As we draw closer to the beginning of the winter Olympics in Russia, the reports of violence, terrorism and questions about our place in it all are increasing in frequency. This period of world athletic competition has often been symbolic of placing aside differences and coming together in peace, so the sharp contrast of the threat of violence within this event is difficult to miss. Were we not already focused so heavily on Russia and the surrounding areas, I might not have seen the article about the remarkable actions of a handful of Orthodox priests this past week.
In Kiev, the capitol city of Ukraine, there have been significant, violent clashes between citizens protesting the actions of their government and the police.
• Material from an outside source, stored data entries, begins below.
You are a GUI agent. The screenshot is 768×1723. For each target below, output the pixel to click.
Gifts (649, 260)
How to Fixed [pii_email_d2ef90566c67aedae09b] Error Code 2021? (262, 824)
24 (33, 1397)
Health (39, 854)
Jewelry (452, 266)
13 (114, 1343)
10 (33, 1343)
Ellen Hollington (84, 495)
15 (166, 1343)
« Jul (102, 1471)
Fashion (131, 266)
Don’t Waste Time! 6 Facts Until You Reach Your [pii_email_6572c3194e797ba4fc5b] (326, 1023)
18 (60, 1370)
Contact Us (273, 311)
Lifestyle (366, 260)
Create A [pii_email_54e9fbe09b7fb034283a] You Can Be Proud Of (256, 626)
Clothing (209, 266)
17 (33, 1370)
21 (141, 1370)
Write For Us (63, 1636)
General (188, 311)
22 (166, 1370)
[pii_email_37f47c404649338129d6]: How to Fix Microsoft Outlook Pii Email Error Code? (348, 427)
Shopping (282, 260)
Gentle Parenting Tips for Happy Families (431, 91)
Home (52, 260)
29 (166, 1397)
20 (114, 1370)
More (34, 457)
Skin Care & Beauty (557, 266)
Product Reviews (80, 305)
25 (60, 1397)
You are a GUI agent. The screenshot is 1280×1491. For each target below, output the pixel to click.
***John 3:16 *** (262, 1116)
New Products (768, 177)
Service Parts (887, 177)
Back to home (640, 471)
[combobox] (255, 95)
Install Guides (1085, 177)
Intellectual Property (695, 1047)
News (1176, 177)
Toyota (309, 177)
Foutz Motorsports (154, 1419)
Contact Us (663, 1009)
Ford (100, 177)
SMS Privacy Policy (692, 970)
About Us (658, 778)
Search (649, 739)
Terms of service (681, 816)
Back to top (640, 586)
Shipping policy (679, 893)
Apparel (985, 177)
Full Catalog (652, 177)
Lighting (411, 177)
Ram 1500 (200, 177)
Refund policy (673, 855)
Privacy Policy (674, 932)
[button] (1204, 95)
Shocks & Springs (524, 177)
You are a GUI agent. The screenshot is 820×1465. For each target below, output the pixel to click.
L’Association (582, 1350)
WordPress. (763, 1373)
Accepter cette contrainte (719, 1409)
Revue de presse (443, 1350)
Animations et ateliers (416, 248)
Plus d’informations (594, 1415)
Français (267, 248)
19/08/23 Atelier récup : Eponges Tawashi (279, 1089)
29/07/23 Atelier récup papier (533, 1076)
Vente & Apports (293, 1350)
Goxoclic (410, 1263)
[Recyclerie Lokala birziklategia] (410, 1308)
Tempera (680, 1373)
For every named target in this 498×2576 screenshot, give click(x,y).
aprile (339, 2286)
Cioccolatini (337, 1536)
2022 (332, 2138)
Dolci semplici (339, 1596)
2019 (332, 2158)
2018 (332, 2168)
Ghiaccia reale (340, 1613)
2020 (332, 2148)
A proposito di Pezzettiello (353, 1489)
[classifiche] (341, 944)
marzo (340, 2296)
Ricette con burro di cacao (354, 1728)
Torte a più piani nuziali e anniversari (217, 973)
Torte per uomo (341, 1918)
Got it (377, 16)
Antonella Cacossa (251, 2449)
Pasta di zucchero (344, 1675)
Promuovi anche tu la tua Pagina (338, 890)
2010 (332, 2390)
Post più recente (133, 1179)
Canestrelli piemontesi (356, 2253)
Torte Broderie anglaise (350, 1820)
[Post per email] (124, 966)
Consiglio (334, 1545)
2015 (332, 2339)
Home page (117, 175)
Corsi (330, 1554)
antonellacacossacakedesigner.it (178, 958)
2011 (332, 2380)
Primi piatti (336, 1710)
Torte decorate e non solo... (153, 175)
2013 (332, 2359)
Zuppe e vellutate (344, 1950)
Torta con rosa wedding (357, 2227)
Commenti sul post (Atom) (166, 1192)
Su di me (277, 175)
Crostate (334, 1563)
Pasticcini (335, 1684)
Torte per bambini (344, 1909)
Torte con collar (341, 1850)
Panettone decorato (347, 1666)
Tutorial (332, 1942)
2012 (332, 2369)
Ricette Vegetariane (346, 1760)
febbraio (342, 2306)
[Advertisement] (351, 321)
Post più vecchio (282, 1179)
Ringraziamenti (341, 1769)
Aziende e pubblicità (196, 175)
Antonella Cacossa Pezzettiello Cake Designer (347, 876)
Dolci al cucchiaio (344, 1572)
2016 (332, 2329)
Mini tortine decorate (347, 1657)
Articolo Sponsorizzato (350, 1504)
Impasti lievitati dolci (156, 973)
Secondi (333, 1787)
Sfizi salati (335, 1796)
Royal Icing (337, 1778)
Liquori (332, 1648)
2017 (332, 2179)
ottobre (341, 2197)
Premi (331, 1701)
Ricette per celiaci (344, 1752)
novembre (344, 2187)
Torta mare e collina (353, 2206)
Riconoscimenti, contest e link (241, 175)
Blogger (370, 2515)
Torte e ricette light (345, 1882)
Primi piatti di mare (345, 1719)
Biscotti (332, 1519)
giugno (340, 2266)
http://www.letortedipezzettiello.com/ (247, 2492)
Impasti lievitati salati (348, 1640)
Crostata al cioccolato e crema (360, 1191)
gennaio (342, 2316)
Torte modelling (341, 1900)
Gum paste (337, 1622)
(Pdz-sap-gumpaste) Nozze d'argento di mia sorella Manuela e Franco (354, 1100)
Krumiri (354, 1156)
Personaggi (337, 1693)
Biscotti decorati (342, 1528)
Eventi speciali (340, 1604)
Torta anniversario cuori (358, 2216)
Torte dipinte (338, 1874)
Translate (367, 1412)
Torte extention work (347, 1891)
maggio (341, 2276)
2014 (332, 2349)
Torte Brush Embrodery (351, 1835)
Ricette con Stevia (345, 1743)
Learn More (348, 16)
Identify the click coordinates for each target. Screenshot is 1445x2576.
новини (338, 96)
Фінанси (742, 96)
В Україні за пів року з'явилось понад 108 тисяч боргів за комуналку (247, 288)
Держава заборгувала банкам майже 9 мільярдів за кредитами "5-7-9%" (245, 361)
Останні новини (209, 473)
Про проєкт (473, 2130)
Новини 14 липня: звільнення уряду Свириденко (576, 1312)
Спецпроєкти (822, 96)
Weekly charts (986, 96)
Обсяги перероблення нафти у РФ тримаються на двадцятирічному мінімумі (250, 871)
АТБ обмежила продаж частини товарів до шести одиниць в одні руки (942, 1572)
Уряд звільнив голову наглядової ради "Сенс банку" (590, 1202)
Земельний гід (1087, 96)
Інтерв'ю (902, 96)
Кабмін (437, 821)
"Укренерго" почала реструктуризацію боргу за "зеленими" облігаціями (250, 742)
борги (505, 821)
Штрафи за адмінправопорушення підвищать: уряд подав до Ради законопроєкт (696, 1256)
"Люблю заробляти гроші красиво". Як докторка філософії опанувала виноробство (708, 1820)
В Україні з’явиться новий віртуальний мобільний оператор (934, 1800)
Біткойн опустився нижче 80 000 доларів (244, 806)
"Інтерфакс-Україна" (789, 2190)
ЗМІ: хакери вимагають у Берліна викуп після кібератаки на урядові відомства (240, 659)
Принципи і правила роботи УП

The details are complex and connected to both Ukraine’s relationship with Russia and the rest of Europe, but this past week, regardless of the nuances of the situation, it seemed that peaceful disagreement or protest was completely impossible. There were injuries on both sides and reported fatalities as well.
On Wednesday, priests from the Christian monastery located in the area and members of the Eastern Orthodox tradition, took up their cross, their icons and their holy book and processed into a street that divided the protestors and the government’s special forces police. In the midst of violence, they lifted up the cross, images of Jesus Christ and spoke words from their liturgy. “Christ is risen from the dead, trampling down death by death, and upon those in the tombs, bestowing life.”
When asked to join one side or the other, they declined and simply continued to pray for peace and the cessation of violence between the two sides. Their presence, at least for the time being, stopped all violence in that area.